Deane Hillsman, M.D.
University of California at Davis, USA
Numerous mechanical and chemical feedback mechanisms are the dominant force controlling respiration and breathing patterns. However, it must be questioned whether these normal control mechanisms are always operating correctly if lung structure and physiology has been altered by disease.
This paper postulates the ventilatory response to dynamic hyperinflation (DH) in chronic obstructive pulmonary disease (COPD) and acute asthma is both inappropriate and counterproductive.
Hyperventilation is the probable initiating event in DH, and "relative hyperventilation" in COPD is a vicious circle phenomenon exacerbating DH and/or preventing DH correction.
DH has been recognized for many years. A seminal 1958 paper by William F. Miller (Amer. J. Med. 24; 929-940, 1958) showed an example of hyperventilation in COPD producing 1200 cc of air trapping within only seven breaths.
Tragically, interest in cognitive DH control in COPD waned in the 1970's. There has been a resurgence of interest in DH. This is exemplified by a decade of study by Denis O'Donnell and colleagues in COPD (AJRCCM 164;770-777, 2001) and acute Asthma (Am. Rev. Resp. Dis. 148;1452-1459, 1993).
Their COPD data demonstrated almost identical respiratory rates in exercised patients with DH and normal subjects, revealing the COPD rate as one of "relative hyperventilation," which must therefore be considered pathologic. Their induced acute DH asthma data, lacking a control group, is likewise highly suggestive.
The natural escape from DH in COPD is frequently distressing exhaustion with probable secondary inefficient upper tidal volume reduction and slowing of the respiratory rate.
Cognitive ventilatory strategies to prevent and/or resolve the DH lesion are required. These include rate slowing, expiration prolongation and/or cautious forced exhalation (to minimize dynamic bronchial compression), and transient inspiration volume limitation.
Conclusion: The "relative hyperventilation" response in COPD (and probably acute asthma) to DH generates a vicious circle response and is therefore corrupt. Cognitive breathing pattern control is required to efficiently resolve DH.
From Denis O'Donnell et al, AJRCCM 164; 770-777, 2001
Exercising normals versus patients with severe COPD (average FEV1 = 0.94 lps). The COPD patients were stable and not in a state of Asthmatic bronchospasm at the start of exercise.
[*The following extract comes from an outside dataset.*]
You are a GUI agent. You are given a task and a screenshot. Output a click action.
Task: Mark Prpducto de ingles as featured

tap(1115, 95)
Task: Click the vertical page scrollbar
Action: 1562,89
Note the COPD patients have an increased Functional Residual Capacity, and that immediately on beginning to exercise they start to "Air Trap" and develop progressive Dynamic Hyperinflation. This is a classic example of a "vicious circle" pathophysiologic lesion, with increasing respiratory rate making the Dynamic Hyperinflation problem progressively worse.
It is apparent these patients are in a state of Dynamic Hyperinflation at rest and/or just bordering on same, and they are therefore extremely vulnerable to any degree of "relative hyperventilation."
It is clear from this data the multiple traditional mechanical / sensory / neural / chemical feedback mechanisms that regulate breathing control have failed in these COPD patients.
It follows therefore that breathing control techniques are mandatory to prevent and/or correct the Dynamic Hyperinflation lesion as described. Rescue bronchodilators would not likely be able to influence this lesion significantly.